The Problem: Clinical Fluency vs. Evidence Compliance

Large language models often generate text that sounds clinically authoritative but fails to adhere to strict medical guidelines. In the context of Type 2 Diabetes (T2D) management, this creates a significant safety risk. The authors demonstrate that while models like GPT-4o and GPT-4o-mini are highly fluent, they frequently omit necessary evidence or provide recommendations that conflict with established standards of care.

The T2D-Bench Framework

The researchers developed T2D-Bench, an evaluation framework that uses a multi-layer knowledge graph to verify LLM outputs against explicit, computable evidence requirements.
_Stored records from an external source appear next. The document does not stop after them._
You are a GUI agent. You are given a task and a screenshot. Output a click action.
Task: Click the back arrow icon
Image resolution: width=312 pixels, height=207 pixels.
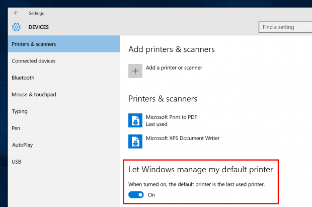coord(16,13)

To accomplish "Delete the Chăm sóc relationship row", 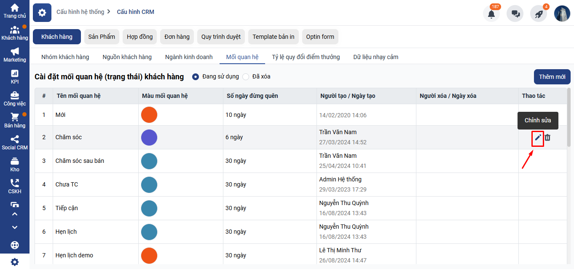I will coord(547,138).
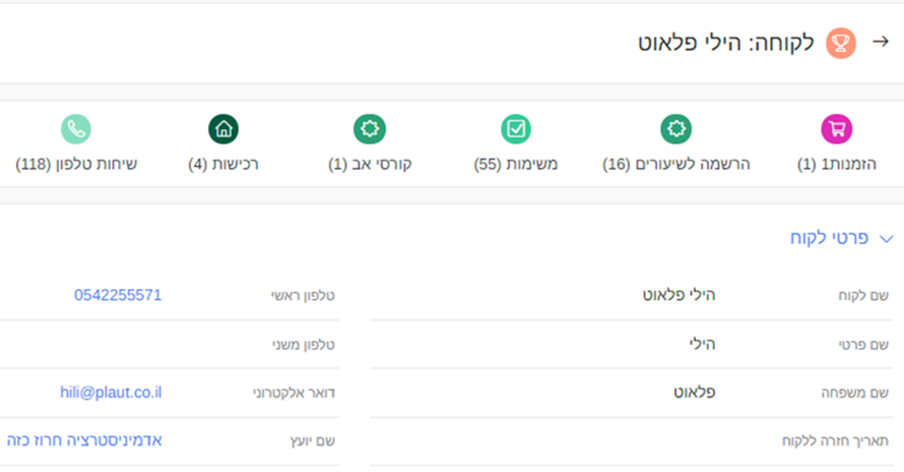Click the empty תאריך חזרה ללקוח field
This screenshot has height=472, width=904.
pos(565,440)
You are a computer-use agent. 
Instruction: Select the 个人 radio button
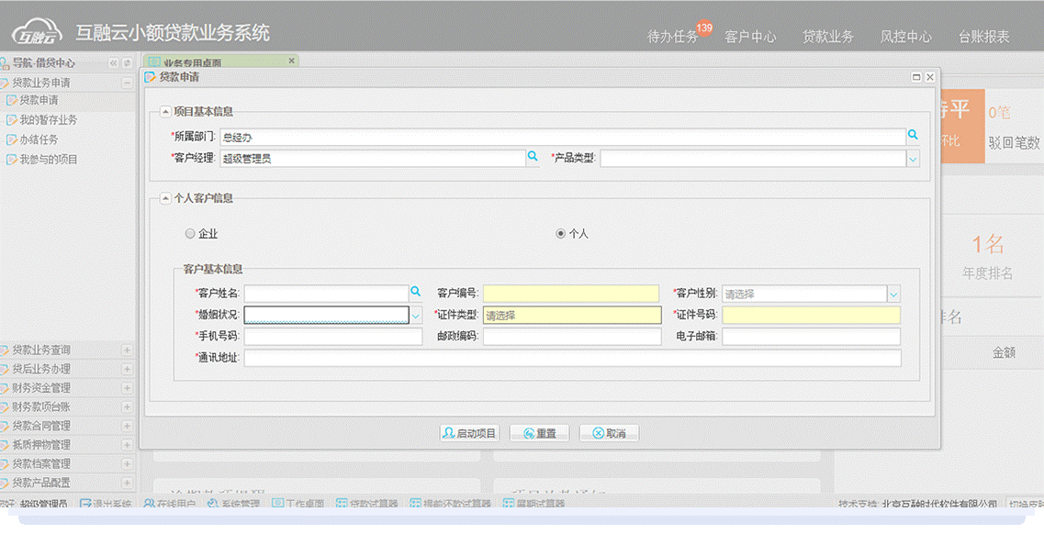click(560, 234)
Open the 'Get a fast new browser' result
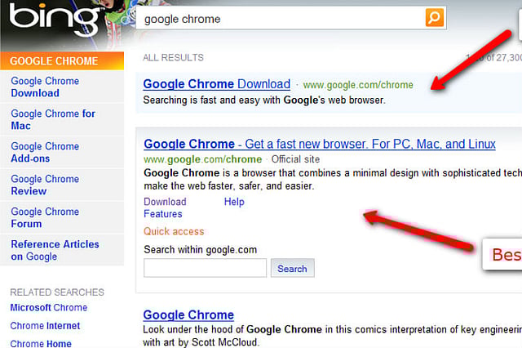This screenshot has width=522, height=348. coord(319,145)
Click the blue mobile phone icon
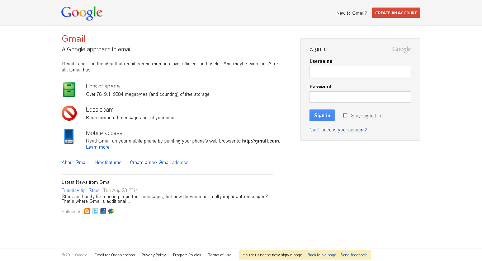This screenshot has width=482, height=261. click(69, 136)
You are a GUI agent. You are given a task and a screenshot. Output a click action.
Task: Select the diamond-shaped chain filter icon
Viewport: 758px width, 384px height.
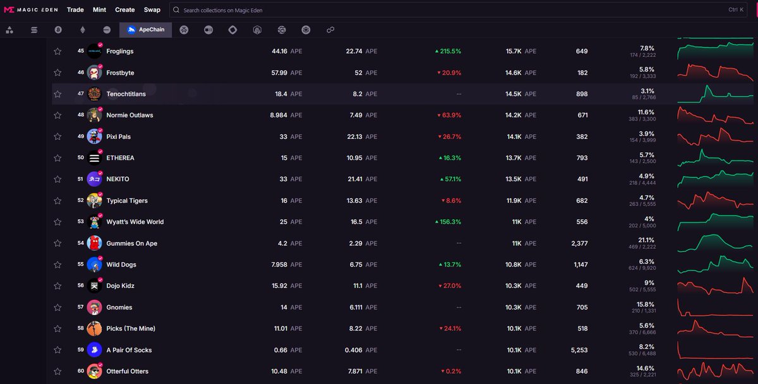pos(232,30)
The knowledge graph integrates three distinct layers:

  • Biomedical Spine: Incorporates data from UMLS, DrugBank, and SIDER to ground medical terminology and drug safety.
  • Clinical Rules: Encodes computable American Diabetes Association (ADA) Standards of Care.
  • Mechanistic Bridge: Connects lifestyle factors (e.g., diet, exercise) to specific glycemic laboratory effects.

Performance and Correction

Across 100 structured vignettes covering diagnosis, medication safety, and adversarial lifestyle conflicts, the researchers found that GPT-4o-mini failed evidence-path checks in 35% of cases, while GPT-4o failed in 33%.

The framework introduces an "evidence gate" that identifies these unsupported omissions. By applying constrained revision, the system forces the LLM to align its output with the benchmark's evidence requirements. This demonstrates that clinical LLM outputs can be made measurable and correctable by anchoring them to verifiable, graph-based constraints rather than relying on the model's internal probabilistic generation alone.